私はアルコール依存症者。
2019年、精神科病院に入院した。
以来酒をやめていて、断酒7年目。
25年続けた寿司屋をやめ、
今は生活支援員という仕事をしている。
お酒をやめたい
人に向けた記事
(過去記事とダブりあり)
お酒をのんでタヒのうと
変な言い方だが、
私は40歳まで普通のアル中だった。
しかし40歳の頃のある日、
「朝から酒を飲んでタヒのう。」と決めた。
その5年前には父親をアルコール依存症の肝不全で亡くしていたから、だいたい6年以内だろうと考えていた。
朝からの酒。
最初の3ヶ月は楽しかったが、手が震える離脱症状が出るようになってしまった。
手の震えを抑えるために酒を飲んだ。
お酒を飲んでタヒのうとしてたのだから、手が震えるくらいでやめようとは思わなかった。
寿司屋の大将をしていて、従業員もいて家族もあった。子どもは3人。当時、中学生1人と小学生2人。

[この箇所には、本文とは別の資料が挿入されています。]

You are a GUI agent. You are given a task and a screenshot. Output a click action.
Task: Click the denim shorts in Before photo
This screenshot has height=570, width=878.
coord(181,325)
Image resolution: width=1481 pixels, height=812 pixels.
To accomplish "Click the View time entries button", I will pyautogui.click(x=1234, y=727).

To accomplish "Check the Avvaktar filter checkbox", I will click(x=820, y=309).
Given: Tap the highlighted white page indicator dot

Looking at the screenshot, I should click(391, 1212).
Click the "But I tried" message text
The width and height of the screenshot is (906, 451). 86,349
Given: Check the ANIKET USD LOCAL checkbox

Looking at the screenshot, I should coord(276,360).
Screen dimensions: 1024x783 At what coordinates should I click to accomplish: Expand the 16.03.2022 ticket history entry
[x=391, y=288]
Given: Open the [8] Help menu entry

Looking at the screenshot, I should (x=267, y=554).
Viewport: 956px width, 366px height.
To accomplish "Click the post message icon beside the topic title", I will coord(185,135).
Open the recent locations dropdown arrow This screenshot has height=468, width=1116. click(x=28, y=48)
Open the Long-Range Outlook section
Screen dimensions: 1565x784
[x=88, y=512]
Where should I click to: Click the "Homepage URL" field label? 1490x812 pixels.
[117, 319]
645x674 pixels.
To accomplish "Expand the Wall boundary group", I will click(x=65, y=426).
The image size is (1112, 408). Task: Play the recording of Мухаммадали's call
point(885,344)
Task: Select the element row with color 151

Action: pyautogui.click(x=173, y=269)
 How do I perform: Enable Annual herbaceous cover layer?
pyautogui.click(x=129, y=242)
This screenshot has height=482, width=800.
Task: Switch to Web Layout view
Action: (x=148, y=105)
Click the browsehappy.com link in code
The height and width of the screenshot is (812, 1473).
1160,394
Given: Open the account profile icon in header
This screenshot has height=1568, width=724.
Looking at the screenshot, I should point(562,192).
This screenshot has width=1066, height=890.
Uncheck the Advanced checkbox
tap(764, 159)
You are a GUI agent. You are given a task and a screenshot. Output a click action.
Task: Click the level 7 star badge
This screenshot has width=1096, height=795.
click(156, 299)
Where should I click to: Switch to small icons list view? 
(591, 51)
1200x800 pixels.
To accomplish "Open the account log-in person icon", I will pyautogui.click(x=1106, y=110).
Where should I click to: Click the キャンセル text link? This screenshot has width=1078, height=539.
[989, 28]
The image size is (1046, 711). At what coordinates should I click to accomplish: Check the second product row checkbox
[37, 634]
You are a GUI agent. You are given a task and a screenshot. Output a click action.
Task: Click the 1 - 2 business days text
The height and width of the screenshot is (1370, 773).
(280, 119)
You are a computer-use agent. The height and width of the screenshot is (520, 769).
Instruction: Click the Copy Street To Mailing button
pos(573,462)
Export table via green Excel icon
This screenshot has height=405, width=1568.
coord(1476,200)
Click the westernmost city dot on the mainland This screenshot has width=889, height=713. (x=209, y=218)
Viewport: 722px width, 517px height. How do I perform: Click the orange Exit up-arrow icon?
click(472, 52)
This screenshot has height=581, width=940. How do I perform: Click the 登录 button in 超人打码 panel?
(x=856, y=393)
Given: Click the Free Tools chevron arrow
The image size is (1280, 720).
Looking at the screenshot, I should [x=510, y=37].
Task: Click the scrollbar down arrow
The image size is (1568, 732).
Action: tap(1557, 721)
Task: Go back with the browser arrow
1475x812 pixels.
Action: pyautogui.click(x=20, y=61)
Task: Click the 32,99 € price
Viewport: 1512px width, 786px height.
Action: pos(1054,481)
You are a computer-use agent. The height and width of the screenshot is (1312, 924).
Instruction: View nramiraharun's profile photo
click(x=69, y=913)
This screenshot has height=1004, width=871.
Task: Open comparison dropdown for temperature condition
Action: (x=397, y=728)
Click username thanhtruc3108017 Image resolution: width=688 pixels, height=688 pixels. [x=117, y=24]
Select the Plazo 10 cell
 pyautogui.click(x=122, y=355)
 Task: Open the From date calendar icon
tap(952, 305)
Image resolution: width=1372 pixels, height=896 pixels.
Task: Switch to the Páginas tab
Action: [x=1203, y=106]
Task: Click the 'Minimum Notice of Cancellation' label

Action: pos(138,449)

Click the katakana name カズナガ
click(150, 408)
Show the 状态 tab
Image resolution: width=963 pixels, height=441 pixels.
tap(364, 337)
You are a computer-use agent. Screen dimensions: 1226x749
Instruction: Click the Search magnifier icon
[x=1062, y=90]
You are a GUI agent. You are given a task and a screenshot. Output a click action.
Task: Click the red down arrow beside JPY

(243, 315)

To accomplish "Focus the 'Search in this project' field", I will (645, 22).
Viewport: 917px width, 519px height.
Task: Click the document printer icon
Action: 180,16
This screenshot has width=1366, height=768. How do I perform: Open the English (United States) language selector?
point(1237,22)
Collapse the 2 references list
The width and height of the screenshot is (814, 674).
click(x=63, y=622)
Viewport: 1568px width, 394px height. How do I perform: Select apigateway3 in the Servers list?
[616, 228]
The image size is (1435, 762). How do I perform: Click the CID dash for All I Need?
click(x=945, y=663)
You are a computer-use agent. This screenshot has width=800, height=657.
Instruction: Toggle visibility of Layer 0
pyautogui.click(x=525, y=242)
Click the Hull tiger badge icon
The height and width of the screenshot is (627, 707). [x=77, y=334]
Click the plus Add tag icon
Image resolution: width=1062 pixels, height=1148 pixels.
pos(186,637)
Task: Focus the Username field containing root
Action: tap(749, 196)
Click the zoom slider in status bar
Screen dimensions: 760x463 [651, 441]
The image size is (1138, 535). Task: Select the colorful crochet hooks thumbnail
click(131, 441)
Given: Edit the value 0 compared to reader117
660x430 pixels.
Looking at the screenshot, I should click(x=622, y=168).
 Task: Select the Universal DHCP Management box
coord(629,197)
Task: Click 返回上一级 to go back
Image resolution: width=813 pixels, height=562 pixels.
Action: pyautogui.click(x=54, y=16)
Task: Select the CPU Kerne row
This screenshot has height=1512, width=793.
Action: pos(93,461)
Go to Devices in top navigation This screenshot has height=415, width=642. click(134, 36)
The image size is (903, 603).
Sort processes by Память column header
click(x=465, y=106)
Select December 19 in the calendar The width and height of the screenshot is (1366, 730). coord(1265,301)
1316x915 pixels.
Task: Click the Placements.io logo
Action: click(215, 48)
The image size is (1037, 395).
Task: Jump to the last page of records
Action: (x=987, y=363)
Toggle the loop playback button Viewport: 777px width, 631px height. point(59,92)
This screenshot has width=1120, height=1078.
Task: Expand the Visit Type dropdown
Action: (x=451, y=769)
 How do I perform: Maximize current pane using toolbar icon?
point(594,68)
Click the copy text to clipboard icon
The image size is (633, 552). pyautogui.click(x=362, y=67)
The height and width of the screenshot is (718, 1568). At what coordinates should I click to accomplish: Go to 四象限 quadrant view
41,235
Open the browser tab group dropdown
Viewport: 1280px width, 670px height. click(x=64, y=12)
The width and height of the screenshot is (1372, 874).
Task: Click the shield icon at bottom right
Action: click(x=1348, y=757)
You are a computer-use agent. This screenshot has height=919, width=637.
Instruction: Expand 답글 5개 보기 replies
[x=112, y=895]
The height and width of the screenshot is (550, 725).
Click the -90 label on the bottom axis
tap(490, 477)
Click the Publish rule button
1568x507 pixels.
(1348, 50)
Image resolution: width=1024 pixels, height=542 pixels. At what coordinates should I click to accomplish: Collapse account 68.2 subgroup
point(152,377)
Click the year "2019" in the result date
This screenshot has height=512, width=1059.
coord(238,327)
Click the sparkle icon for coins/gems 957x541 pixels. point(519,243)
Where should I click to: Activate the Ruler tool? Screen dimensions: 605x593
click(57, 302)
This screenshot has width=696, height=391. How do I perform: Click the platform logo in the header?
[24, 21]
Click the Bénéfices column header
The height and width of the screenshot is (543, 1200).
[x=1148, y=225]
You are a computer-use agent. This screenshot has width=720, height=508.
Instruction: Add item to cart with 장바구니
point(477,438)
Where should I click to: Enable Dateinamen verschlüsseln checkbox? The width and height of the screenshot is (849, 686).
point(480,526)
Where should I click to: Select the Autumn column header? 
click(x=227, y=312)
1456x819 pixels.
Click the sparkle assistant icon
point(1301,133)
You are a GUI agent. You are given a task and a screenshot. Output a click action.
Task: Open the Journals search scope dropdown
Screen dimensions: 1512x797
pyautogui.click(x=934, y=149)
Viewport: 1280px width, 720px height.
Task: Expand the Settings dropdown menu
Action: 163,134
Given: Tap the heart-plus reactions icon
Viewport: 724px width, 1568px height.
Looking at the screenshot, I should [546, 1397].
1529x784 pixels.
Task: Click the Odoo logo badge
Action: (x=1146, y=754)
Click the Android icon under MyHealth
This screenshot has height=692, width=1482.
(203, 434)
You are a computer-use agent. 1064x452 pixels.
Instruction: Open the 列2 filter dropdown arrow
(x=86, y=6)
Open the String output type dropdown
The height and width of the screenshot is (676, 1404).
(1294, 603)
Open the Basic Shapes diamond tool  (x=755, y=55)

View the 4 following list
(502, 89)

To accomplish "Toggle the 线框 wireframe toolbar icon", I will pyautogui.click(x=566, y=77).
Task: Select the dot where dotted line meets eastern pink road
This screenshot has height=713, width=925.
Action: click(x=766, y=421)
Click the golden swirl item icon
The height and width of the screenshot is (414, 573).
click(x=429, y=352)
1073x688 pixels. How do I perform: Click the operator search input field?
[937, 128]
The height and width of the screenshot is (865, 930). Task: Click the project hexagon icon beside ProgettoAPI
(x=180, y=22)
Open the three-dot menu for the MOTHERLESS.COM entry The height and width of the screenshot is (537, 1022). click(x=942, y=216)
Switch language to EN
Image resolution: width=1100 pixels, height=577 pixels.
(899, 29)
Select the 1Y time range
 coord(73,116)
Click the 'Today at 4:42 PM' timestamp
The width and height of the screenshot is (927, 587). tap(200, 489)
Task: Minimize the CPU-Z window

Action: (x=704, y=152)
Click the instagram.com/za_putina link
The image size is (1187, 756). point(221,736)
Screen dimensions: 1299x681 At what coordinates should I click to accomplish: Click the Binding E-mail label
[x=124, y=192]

責任のある立場なのに、酒を飲むこと以外なにも考えない生き物になっていた。
毎日365日。朝から酒を飲んだ。
4年間、連続飲酒を続けた。
身体は壊れた。
アルコール性の肝硬変になった肝臓は硬く大きくなり腹から浮き出ていた。
肌は荒れ、亡くなる直前の父親ソックリになっていた。
25°の焼酎をストレートで飲むから、食道から胃の入り口が痛かった。
頭も壊れた。
アルコールの過剰摂取で脳も縮んでいた。
記憶が出来なくて注文が覚えられなかったり、何度も同じ話をしてしまいお客に呆れられた。
でもあの頃の私は、
(思ったより早く最後が来そうだな。それにしても、こんなに苦しいんだ。アル中の最後って。)
とたまに思うだけで、
朦朧とした意識の中でも「酒」「酒」「さけー」と考える時間が大半なのでした。
身体が思いっきりツラくなる。
重度アルコール依存症者は最後、苦しんで亡くなります。
私は介護士として普通の人より人の最後を見ています。そしてアルコール依存症で亡くなっていく父親を見て、私もその寸前までいきました。
施設で亡くなる高齢者、
酒を飲み続けて亡くなるアル中、明らかに違います。
高齢者施設で亡くなる人のほとんどは、静かでした。
私が見た範囲では全員、静かでした。
しかし父親は違ったし、私も違った。
「内臓全てが痛いのでは。」と思うほどだった。
助けてくれるのはアルコールだけ。
アルコールさえ飲めば酩酊でき、痛いのを忘れられる。
泣きながら、鼻血を拭きながら、ただただ日本酒を飲んでいました。
そこまで飲むには原因があるが、先ずは断酒
アルコールは薬物です。
「キングオブドラッグ」ともいわれます。
普通の人ならアルコール依存症になる前に寿命が来るのですが、お酒は飲めば飲むほど依存症に近づく病気です。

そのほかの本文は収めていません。